Tangritah Uyghur Shish Kebab Restaurant - An unexpected delight!

Have you ever walked past a dingy looking restaurant with dated decor, clear plastic table cloths covering lace table cloths, lavender washed walls and random hanging pictures of Egypt and thought 'I want to eat there!'? Well I found myself in this situation on a Friday night, wanting to try out Tangritah Uyghur Shish Kebab Restaurant on Grote St, which always seemed to pull a solid crowd.
Lamb Pie (Gush Nan)



With none of the dining party ever having tried Uyghur (pronounced wee-gur) food before, we had no idea what to expect or even what to order. This doesn't happen very often given that most of my friends are avid foodies. Lucky the A4 primary school binder menus we were provided with had photos!

After much deliberation, we decided on Lamb Pie (Gush Nan), Lamb Dumplings (Su Mantisi), Lamb Kebabs, Chicken Kebabs, and Stir Fried Chicken with Vegetables (Tohu Qorumisi). First to come out was the Lamb Pie and this set the Uyghur food experience bar very high. The Lamb Pie was a flaky, short pastry encasing flavoursome marinated lamb mince, dotted with flecks of chilli and spring onion. The pastry of the Lamb Pie was very similar to that of a shallot pancake commonly served at Cantonese restaurants.  Meanwhile, the style of the Lamb Pie was very similar to a Turkish Gozleme but was much more tasty.
======
*Work required:* Reproduce the restaurant review above in full, word for word.

*Recorded information:*
======
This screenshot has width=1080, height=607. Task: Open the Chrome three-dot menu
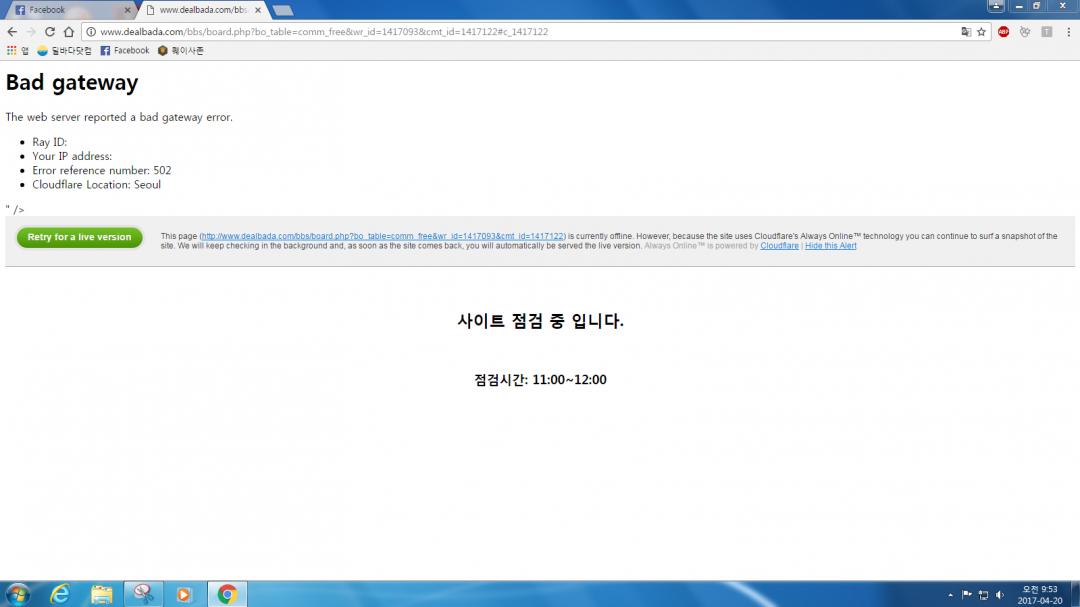[1067, 32]
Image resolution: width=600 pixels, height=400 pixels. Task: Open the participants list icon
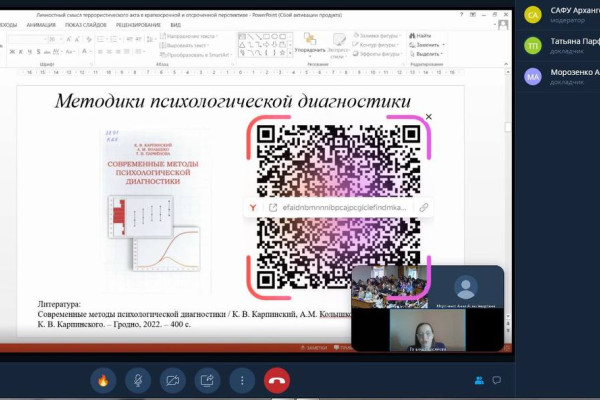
======
*Response below:*
Tangritah Uyghur Shish Kebab Restaurant - An unexpected delight!

Have you ever walked past a dingy looking restaurant with dated decor, clear plastic table cloths covering lace table cloths, lavender washed walls and random hanging pictures of Egypt and thought 'I want to eat there!'? Well I found myself in this situation on a Friday night, wanting to try out Tangritah Uyghur Shish Kebab Restaurant on Grote St, which always seemed to pull a solid crowd.
Lamb Pie (Gush Nan)



With none of the dining party ever having tried Uyghur (pronounced wee-gur) food before, we had no idea what to expect or even what to order. This doesn't happen very often given that most of my friends are avid foodies. Lucky the A4 primary school binder menus we were provided with had photos!

After much deliberation, we decided on Lamb Pie (Gush Nan), Lamb Dumplings (Su Mantisi), Lamb Kebabs, Chicken Kebabs, and Stir Fried Chicken with Vegetables (Tohu Qorumisi). First to come out was the Lamb Pie and this set the Uyghur food experience bar very high. The Lamb Pie was a flaky, short pastry encasing flavoursome marinated lamb mince, dotted with flecks of chilli and spring onion. The pastry of the Lamb Pie was very similar to that of a shallot pancake commonly served at Cantonese restaurants.  Meanwhile, the style of the Lamb Pie was very similar to a Turkish Gozleme but was much more tasty.